Genital tuberculosis is increasing in incidence among women. It is a major cause of infertility among 25-30% of women in India. However, the diagnosis and treatment of genital tuberculosis remain a challenge.

Usually, tuberculosis first attacks the lungs and then moves on to infect other parts of the body, which could include the genital organs. This is comparatively easier to detect, as lung infection can often be detected by the help of a simple x-ray and can point to the secondary infection in the genital organs.

However, if the disease primarily infects the genital organs the disease is often at an advanced stage if it is detected at all.

One of the major problems is that initially there are no symptoms.

When the disease had advanced it can cause

  • Pelvic pain
  • Irregular menstrual cycle
  • Vaginal discharge that has stained with blood
  • Pain after intercourse
  • Inability to conceive in females

While in males inability to ejaculate, low sperm motility and pituitary gland not being able to produce sufficient hormones can be seen.

Tuberculosis- Causes:

Tuberculosis infection can wreck havoc on the Fallopian tube in females. If not treated at an early stage, it can lead to severe complications. 30% of women with any kind of tuberculosis develop genital tuberculosis out of which 5 to 10 percent develop hydro salpingitis, where water enters the tube, leading to infertility.

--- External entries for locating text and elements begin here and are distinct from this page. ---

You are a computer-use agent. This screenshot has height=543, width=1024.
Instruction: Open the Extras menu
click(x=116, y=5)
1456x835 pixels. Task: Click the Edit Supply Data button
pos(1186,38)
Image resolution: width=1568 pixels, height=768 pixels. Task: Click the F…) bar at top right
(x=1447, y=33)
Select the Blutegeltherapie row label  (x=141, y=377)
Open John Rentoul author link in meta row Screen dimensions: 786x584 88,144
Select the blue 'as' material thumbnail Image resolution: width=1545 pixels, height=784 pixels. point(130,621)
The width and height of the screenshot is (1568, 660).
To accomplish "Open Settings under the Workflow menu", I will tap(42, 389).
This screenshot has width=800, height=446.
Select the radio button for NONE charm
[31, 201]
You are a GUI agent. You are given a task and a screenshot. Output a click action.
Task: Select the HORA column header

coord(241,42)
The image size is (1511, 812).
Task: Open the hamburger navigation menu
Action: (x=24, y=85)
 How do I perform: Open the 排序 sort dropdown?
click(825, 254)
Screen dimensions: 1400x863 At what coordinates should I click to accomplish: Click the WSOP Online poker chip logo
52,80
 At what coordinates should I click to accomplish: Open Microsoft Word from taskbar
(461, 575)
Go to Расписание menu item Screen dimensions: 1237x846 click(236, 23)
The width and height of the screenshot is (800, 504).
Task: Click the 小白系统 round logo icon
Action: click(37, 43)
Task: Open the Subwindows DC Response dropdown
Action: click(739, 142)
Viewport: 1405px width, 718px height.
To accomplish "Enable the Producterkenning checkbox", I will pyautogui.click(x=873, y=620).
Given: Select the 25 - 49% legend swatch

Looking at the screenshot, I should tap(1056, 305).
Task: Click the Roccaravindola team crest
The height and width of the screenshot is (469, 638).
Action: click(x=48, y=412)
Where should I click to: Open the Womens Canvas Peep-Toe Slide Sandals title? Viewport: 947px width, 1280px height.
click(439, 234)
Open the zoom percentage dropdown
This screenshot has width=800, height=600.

The infection can attack the ovaries and uterus along with the Fallopian tubes causing scarring, adhesions and distortions of the structure. If the disease has not treated quickly and adequately, chances of conception in the future become next to nil.

The disease is also becoming more evident among men causing infertility. In almost 50% of infertility cases, tuberculosis is a major reason for infertility. In males, genital tuberculosis causes tuberculous epididymal-orchitis in which the travel of the sperm had blocked leading to infertility.

How does one catch the infection? Brief contacts with infected persons say in a bus, or movie hall, talking or shaking hands will not necessarily infect another. However, if contact with an infected person is close and prolonged and if the immunity is low for any reason, one can contract the disease. Genital TB can also be passed on through sexual contact with an infected person.

Tests for Genital Tuberculosis:

Investigations recommended confirming genital tuberculosis include

  • Complete blood count
  • Chest radiographs
  • Tuberculin test
  • The culture of menstrual blood
  • Endometrial curettage and a whole host of other tests.

However, a sure shot diagnosis remains a challenge for doctors as most of the tests are not confirmatory in nature.

There are as many false positives as there are tests for genital TB. It is, therefore, advisable to take a second opinion before starting anti-TB medicines as one could end up taking medicines quite uselessly.

Treatment for Genital TB:

The treatment for genital TB is the same as for lung TB or any other form of TB. It is a course of antibiotics that lasts about six to eight months. It is important to complete the entire course of the treatment. While the treatment offers relief from pain, fever or discharge, it cannot repair the fallopian tubes, if they had affected.

If the TB had diagnosed and treatment started early the damage to the uterus or fallopian tubes may heal. If left untreated for long, TB in the fallopian tubes, ovaries and uterus may not heal and lead to scarring.

Scarring of the uterus usually results in scanty periods. In some, the menstrual periods may completely stop because the uterine lining may have badly affected. Unfortunately, in these cases, women may not be able to conceive.

But if detected late, when the damage had already done, women may have to resort to assisted reproduction.